AI Competition Is Moving Beyond Model Performance: DeepSeek V4 is not just another model release. It reflects a broader industry shift where the real competition is about the full AI stack — models, chips, APIs, developer tools, pricing, and deployment. Companies are no longer competing only on benchmark scores. They are competing on who can offer scalable, affordable, and flexible AI systems that developers and businesses can actually use in real workflows.
Business Software Is Preparing for an Agent-First Future: Salesforce’s move toward Headless 360 and Agentforce Operations signals a major change in enterprise software. Instead of employees manually clicking through dashboards and updating systems, AI agents may soon operate software directly through APIs, tools, and workflows. This suggests that the future of business software may become less about screens and more about outcomes, where AI agents pull data, update records, prepare reports, and involve humans only when needed.

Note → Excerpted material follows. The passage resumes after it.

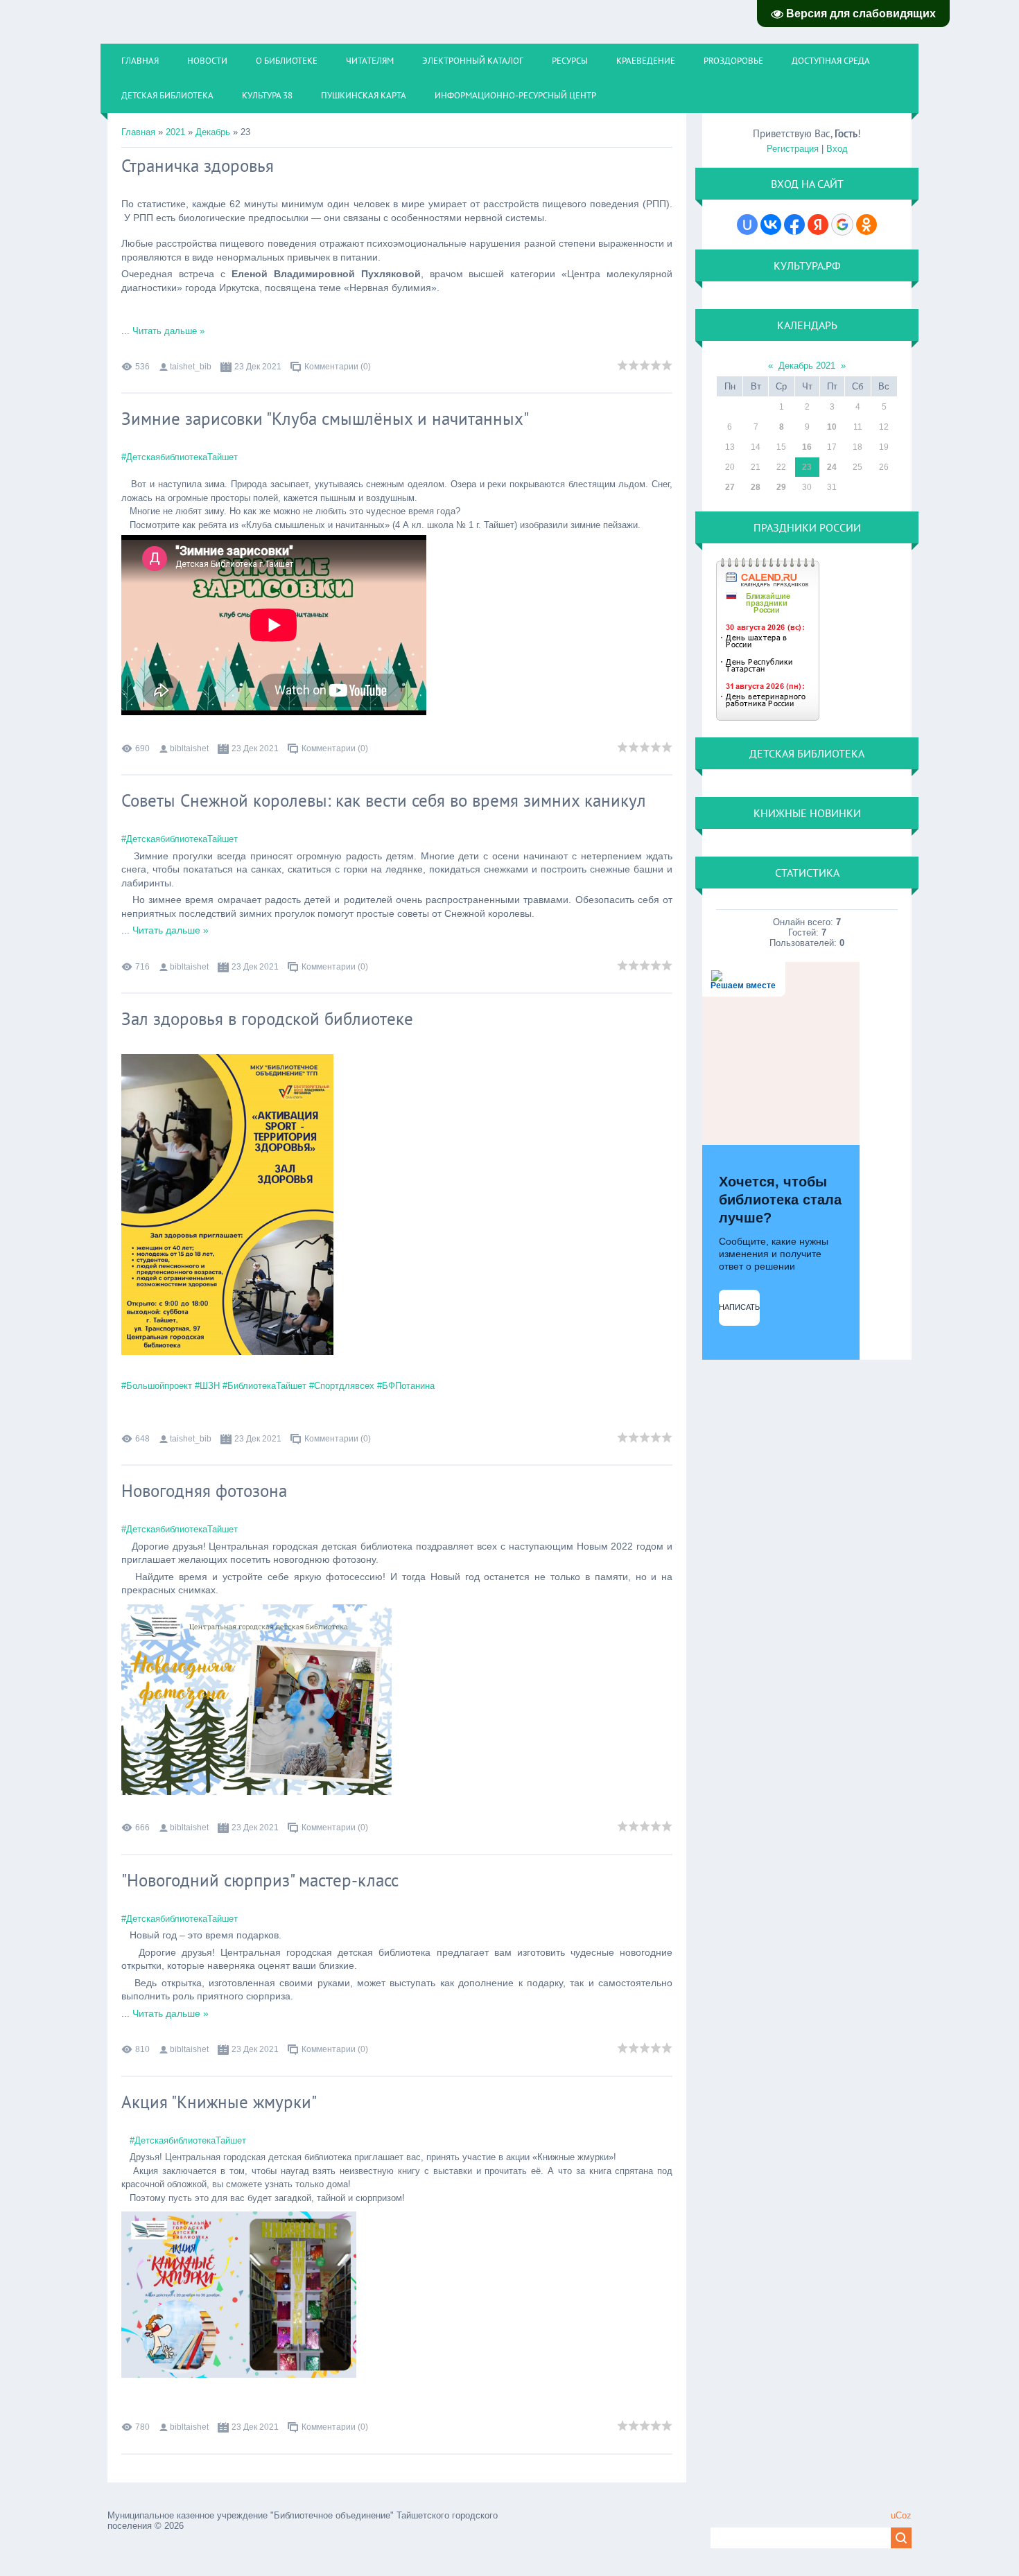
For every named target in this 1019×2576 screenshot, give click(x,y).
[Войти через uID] (747, 224)
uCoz (901, 2515)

Adobe Firefly AI Assistant Public Beta Launch: Adobe launched Firefly AI Assistant in public beta, bringing a conversational creative agent inside Firefly. Users can describe what they want to create, and the assistant can orchestrate multi-step workflows across tools like Photoshop, Premiere, Lightroom, Illustrator, and Firefly. The launch signals Adobe’s move from simple generative tools toward full creative workflow automation.
Anthropic Claude Creative Connectors Launch: Anthropic introduced Claude for Creative Work with new connectors for tools like Adobe Creative Cloud, Blender, Ableton, Autodesk Fusion, SketchUp, Splice, and Affinity by Canva. These connectors allow Claude to work more directly inside creative software, helping users automate repetitive tasks, access tool documentation, generate ideas, and move faster from concept to finished output.
Amazon Quick Desktop AI Assistant Preview: AWS launched Amazon Quick as a desktop AI assistant for macOS and Windows in preview. The tool connects with local files, calendars, communications, and workplace apps, allowing users to research, automate tasks, generate visual assets, and build work outputs without staying inside a browser. It reflects Amazon’s push into personal workplace agents that understand full work context.
Google Gemini API Webhooks Launch: Google introduced event-driven Webhooks for the Gemini API, making it easier for developers to build long-running AI workflows. Instead of repeatedly checking whether a task is complete, Gemini can now send real-time updates when jobs finish. This is especially useful for agentic apps, batch processing, Deep Research workflows, and long video or document-generation tasks.
Unity AI Open Beta Launch: Unity opened Unity AI into open beta for game developers using Unity 6 and above. The suite includes an in-editor AI assistant, AI Gateway, and MCP Server support, helping developers generate assets, build playable scenes, automate repetitive tasks, and connect preferred AI tools directly into their game development workflow.